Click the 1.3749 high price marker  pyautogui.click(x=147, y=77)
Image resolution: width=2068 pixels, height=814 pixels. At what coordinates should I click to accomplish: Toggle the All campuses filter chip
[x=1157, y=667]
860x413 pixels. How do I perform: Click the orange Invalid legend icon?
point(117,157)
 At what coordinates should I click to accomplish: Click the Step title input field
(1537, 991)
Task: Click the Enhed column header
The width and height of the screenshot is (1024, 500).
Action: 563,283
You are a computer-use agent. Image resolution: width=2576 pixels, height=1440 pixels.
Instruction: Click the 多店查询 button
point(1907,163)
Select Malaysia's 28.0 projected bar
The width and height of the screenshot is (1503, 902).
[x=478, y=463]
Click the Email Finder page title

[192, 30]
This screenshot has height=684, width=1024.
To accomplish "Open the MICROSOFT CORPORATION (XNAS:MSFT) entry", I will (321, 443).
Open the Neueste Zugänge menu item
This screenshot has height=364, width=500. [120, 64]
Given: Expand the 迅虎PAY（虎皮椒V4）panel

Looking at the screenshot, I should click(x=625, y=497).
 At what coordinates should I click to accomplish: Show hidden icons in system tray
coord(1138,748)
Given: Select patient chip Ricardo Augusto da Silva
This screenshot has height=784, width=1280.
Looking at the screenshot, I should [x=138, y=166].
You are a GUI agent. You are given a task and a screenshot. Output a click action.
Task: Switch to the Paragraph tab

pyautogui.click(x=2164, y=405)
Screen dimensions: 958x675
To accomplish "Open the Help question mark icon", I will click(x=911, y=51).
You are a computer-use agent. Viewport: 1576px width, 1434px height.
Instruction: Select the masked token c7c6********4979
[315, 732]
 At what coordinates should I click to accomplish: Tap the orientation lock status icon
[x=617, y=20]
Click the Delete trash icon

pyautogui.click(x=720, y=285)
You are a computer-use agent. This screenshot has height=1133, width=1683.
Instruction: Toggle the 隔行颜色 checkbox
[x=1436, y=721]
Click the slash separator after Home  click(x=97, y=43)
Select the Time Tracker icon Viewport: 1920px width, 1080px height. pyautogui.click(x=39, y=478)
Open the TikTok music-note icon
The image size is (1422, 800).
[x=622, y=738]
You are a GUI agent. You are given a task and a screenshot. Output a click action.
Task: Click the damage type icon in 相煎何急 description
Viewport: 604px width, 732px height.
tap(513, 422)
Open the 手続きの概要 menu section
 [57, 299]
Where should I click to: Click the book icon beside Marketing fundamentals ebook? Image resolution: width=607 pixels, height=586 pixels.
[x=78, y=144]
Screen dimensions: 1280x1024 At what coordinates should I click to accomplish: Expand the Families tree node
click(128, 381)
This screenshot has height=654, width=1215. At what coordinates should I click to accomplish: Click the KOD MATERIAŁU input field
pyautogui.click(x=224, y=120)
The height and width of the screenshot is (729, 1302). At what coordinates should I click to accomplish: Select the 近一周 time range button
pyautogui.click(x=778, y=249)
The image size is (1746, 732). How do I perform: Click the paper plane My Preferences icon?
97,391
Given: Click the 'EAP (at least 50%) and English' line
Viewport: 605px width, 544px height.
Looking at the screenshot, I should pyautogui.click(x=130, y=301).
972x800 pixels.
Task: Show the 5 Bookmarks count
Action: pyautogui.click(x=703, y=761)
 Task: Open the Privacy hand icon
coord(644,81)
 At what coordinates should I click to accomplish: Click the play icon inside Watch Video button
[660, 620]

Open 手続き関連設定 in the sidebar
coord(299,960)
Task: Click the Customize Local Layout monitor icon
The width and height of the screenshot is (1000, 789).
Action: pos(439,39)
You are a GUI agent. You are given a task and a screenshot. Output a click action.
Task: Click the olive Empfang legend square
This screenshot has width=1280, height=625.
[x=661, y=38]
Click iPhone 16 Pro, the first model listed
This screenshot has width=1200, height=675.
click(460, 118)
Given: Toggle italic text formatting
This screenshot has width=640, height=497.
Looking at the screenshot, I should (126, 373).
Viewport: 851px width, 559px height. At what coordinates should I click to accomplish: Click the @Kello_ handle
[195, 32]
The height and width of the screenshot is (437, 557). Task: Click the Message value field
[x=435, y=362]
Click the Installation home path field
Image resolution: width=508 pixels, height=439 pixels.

[WORK INSTRUCTIONS]: Render the material above as a JSON list of strings, with one string for each line and no blank lines.

[ANSWER TO THE PROBLEM]:
[
  "Click the 1.3749 high price marker  pyautogui.click(x=147, y=77)",
  "Image resolution: width=2068 pixels, height=814 pixels. At what coordinates should I click to accomplish: Toggle the All campuses filter chip",
  "[x=1157, y=667]",
  "860x413 pixels. How do I perform: Click the orange Invalid legend icon?",
  "point(117,157)",
  " At what coordinates should I click to accomplish: Click the Step title input field",
  "(1537, 991)",
  "Task: Click the Enhed column header",
  "The width and height of the screenshot is (1024, 500).",
  "Action: 563,283",
  "You are a computer-use agent. Image resolution: width=2576 pixels, height=1440 pixels.",
  "Instruction: Click the 多店查询 button",
  "point(1907,163)",
  "Select Malaysia's 28.0 projected bar",
  "The width and height of the screenshot is (1503, 902).",
  "[x=478, y=463]",
  "Click the Email Finder page title",
  "[192, 30]",
  "This screenshot has height=684, width=1024.",
  "To accomplish \"Open the MICROSOFT CORPORATION (XNAS:MSFT) entry\", I will (321, 443).",
  "Open the Neueste Zugänge menu item",
  "This screenshot has height=364, width=500. [120, 64]",
  "Given: Expand the 迅虎PAY（虎皮椒V4）panel",
  "Looking at the screenshot, I should click(x=625, y=497).",
  " At what coordinates should I click to accomplish: Show hidden icons in system tray",
  "coord(1138,748)",
  "Given: Select patient chip Ricardo Augusto da Silva",
  "This screenshot has height=784, width=1280.",
  "Looking at the screenshot, I should [x=138, y=166].",
  "You are a GUI agent. You are given a task and a screenshot. Output a click action.",
  "Task: Switch to the Paragraph tab",
  "pyautogui.click(x=2164, y=405)",
  "Screen dimensions: 958x675",
  "To accomplish \"Open the Help question mark icon\", I will click(x=911, y=51).",
  "You are a computer-use agent. Viewport: 1576px width, 1434px height.",
  "Instruction: Select the masked token c7c6********4979",
  "[315, 732]",
  " At what coordinates should I click to accomplish: Tap the orientation lock status icon",
  "[x=617, y=20]",
  "Click the Delete trash icon",
  "pyautogui.click(x=720, y=285)",
  "You are a computer-use agent. This screenshot has height=1133, width=1683.",
  "Instruction: Toggle the 隔行颜色 checkbox",
  "[x=1436, y=721]",
  "Click the slash separator after Home  click(x=97, y=43)",
  "Select the Time Tracker icon Viewport: 1920px width, 1080px height. pyautogui.click(x=39, y=478)",
  "Open the TikTok music-note icon",
  "The image size is (1422, 800).",
  "[x=622, y=738]",
  "You are a GUI agent. You are given a task and a screenshot. Output a click action.",
  "Task: Click the damage type icon in 相煎何急 description",
  "Viewport: 604px width, 732px height.",
  "tap(513, 422)",
  "Open the 手続きの概要 menu section",
  " [57, 299]",
  "Where should I click to: Click the book icon beside Marketing fundamentals ebook? Image resolution: width=607 pixels, height=586 pixels.",
  "[x=78, y=144]",
  "Screen dimensions: 1280x1024 At what coordinates should I click to accomplish: Expand the Families tree node",
  "click(128, 381)",
  "This screenshot has height=654, width=1215. At what coordinates should I click to accomplish: Click the KOD MATERIAŁU input field",
  "pyautogui.click(x=224, y=120)",
  "The height and width of the screenshot is (729, 1302). At what coordinates should I click to accomplish: Select the 近一周 time range button",
  "pyautogui.click(x=778, y=249)",
  "The image size is (1746, 732). How do I perform: Click the paper plane My Preferences icon?",
  "97,391",
  "Given: Click the 'EAP (at least 50%) and English' line",
  "Viewport: 605px width, 544px height.",
  "Looking at the screenshot, I should pyautogui.click(x=130, y=301).",
  "972x800 pixels.",
  "Task: Show the 5 Bookmarks count",
  "Action: pyautogui.click(x=703, y=761)",
  " Task: Open the Privacy hand icon",
  "coord(644,81)",
  " At what coordinates should I click to accomplish: Click the play icon inside Watch Video button",
  "[660, 620]",
  "Open 手続き関連設定 in the sidebar",
  "coord(299,960)",
  "Task: Click the Customize Local Layout monitor icon",
  "The width and height of the screenshot is (1000, 789).",
  "Action: pos(439,39)",
  "You are a GUI agent. You are given a task and a screenshot. Output a click action.",
  "Task: Click the olive Empfang legend square",
  "This screenshot has width=1280, height=625.",
  "[x=661, y=38]",
  "Click iPhone 16 Pro, the first model listed",
  "This screenshot has width=1200, height=675.",
  "click(460, 118)",
  "Given: Toggle italic text formatting",
  "This screenshot has width=640, height=497.",
  "Looking at the screenshot, I should (126, 373).",
  "Viewport: 851px width, 559px height. At what coordinates should I click to accomplish: Click the @Kello_ handle",
  "[195, 32]",
  "The height and width of the screenshot is (437, 557). Task: Click the Message value field",
  "[x=435, y=362]",
  "Click the Installation home path field",
  "Image resolution: width=508 pixels, height=439 pixels."
]